[Items from a data source]
|---|
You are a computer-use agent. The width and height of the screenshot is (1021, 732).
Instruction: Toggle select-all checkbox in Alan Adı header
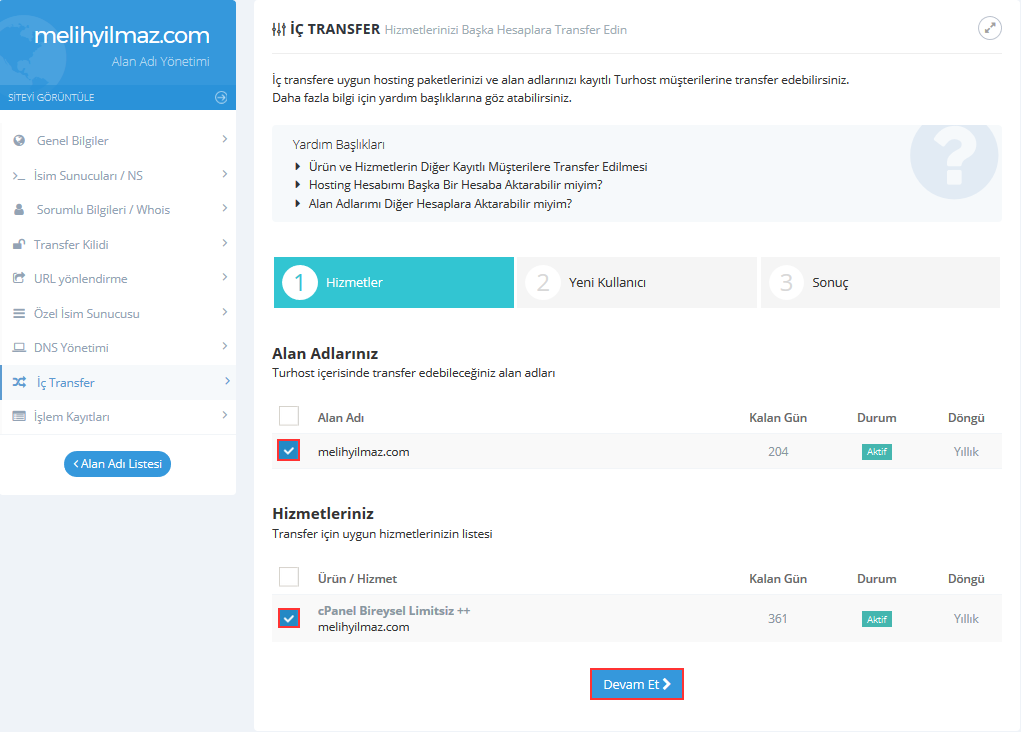click(x=289, y=416)
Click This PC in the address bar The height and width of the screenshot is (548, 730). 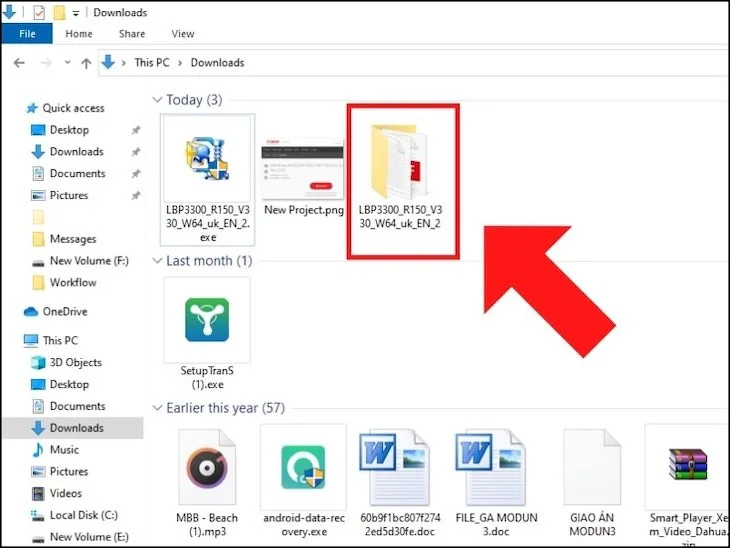coord(152,63)
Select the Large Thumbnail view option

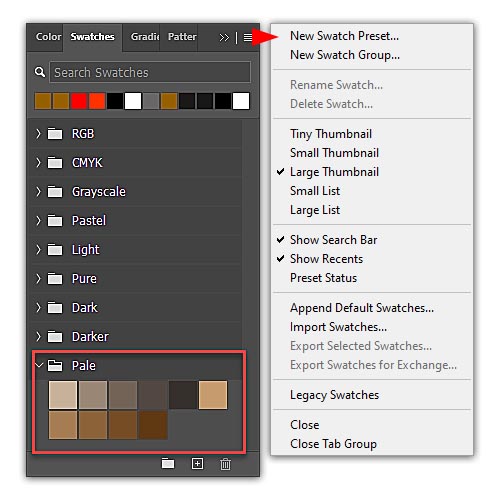[x=334, y=172]
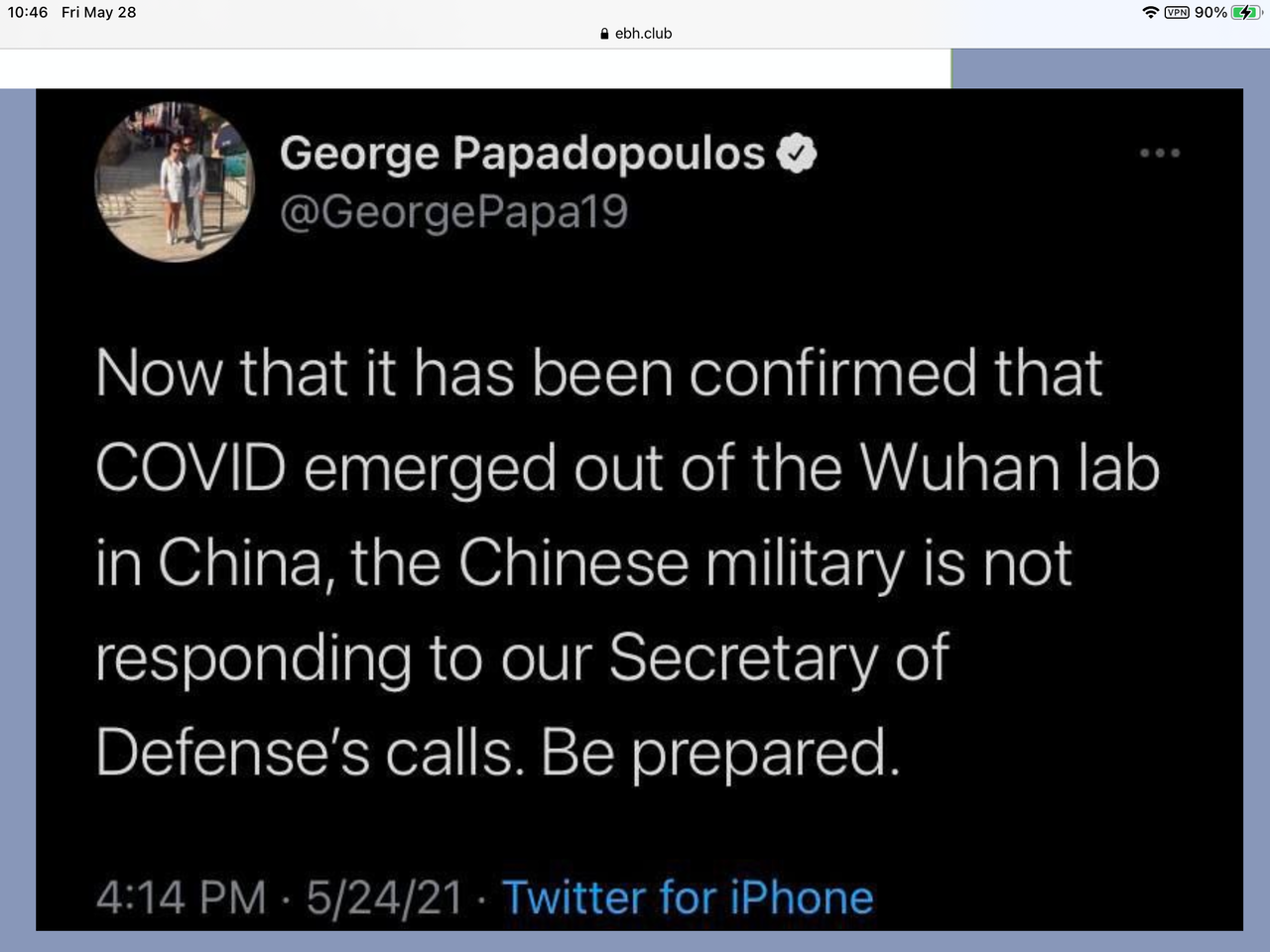Click the verified checkmark badge
This screenshot has width=1270, height=952.
click(x=796, y=154)
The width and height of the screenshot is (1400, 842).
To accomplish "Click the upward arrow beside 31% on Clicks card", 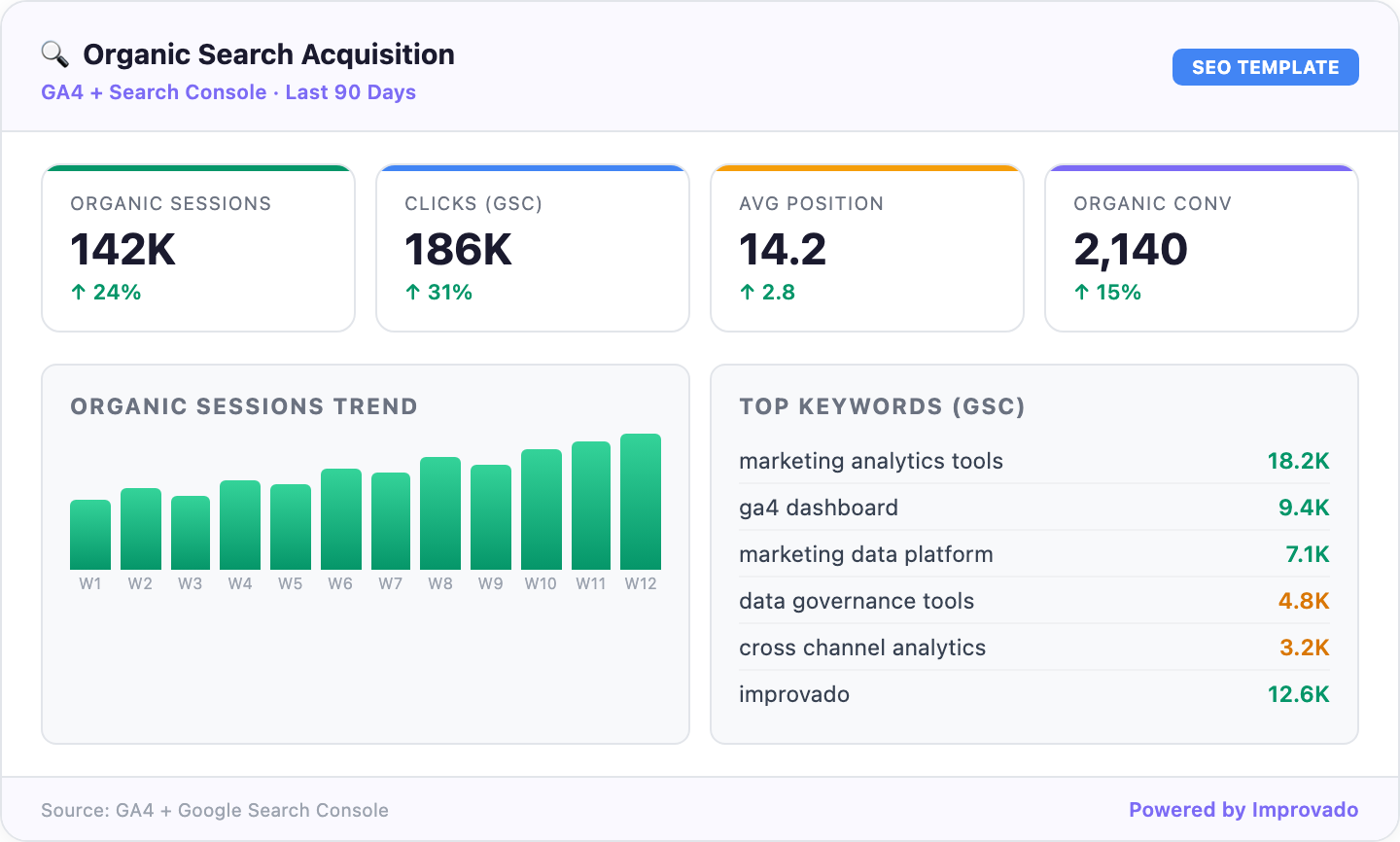I will coord(412,291).
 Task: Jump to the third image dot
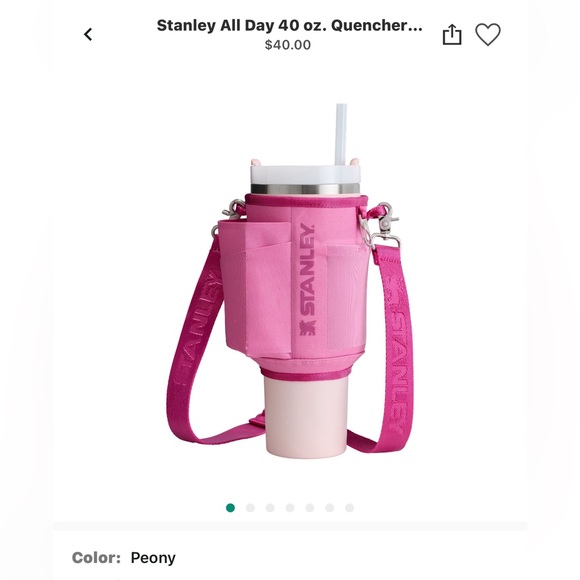[270, 508]
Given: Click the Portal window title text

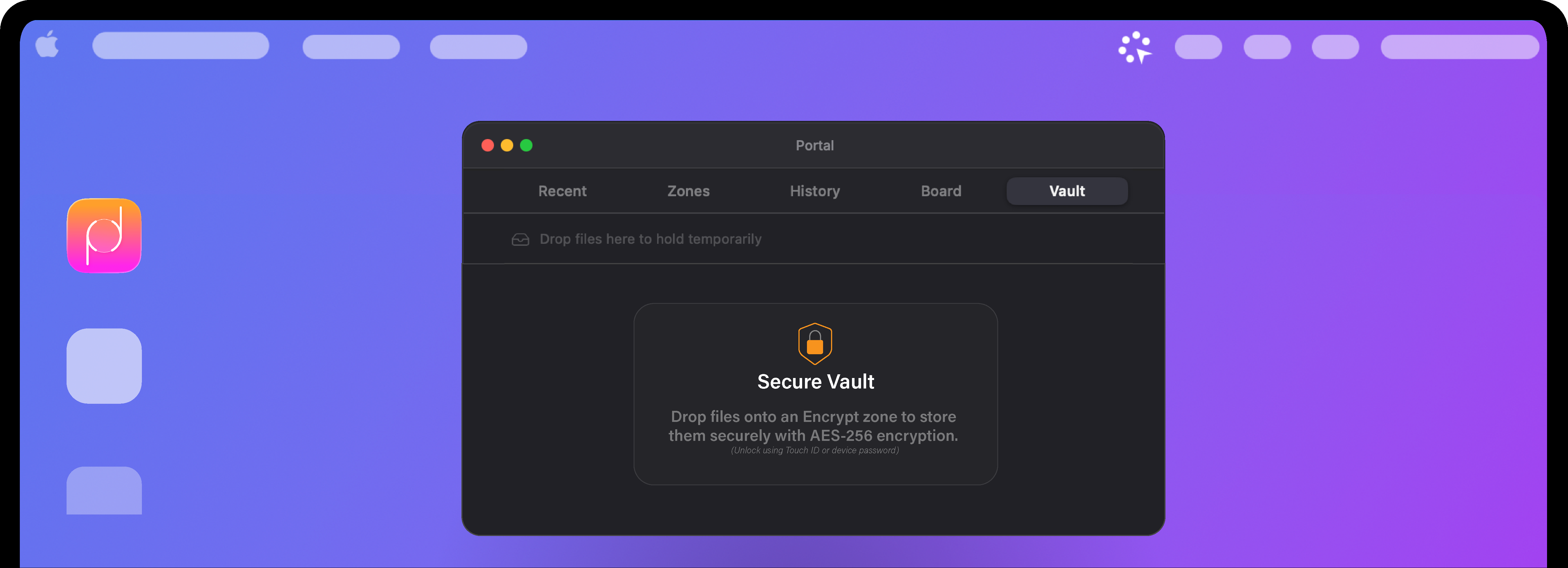Looking at the screenshot, I should tap(814, 146).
|---|
Excluding the pictures, retype the line containing "Task: Jump to the third image dot" and all lines after it down to the end of the data above.

### RESULT FOR THIS EXERCISE
 Task: Jump to the third image dot
[270, 508]
Given: Click the Portal window title text

Looking at the screenshot, I should tap(814, 146).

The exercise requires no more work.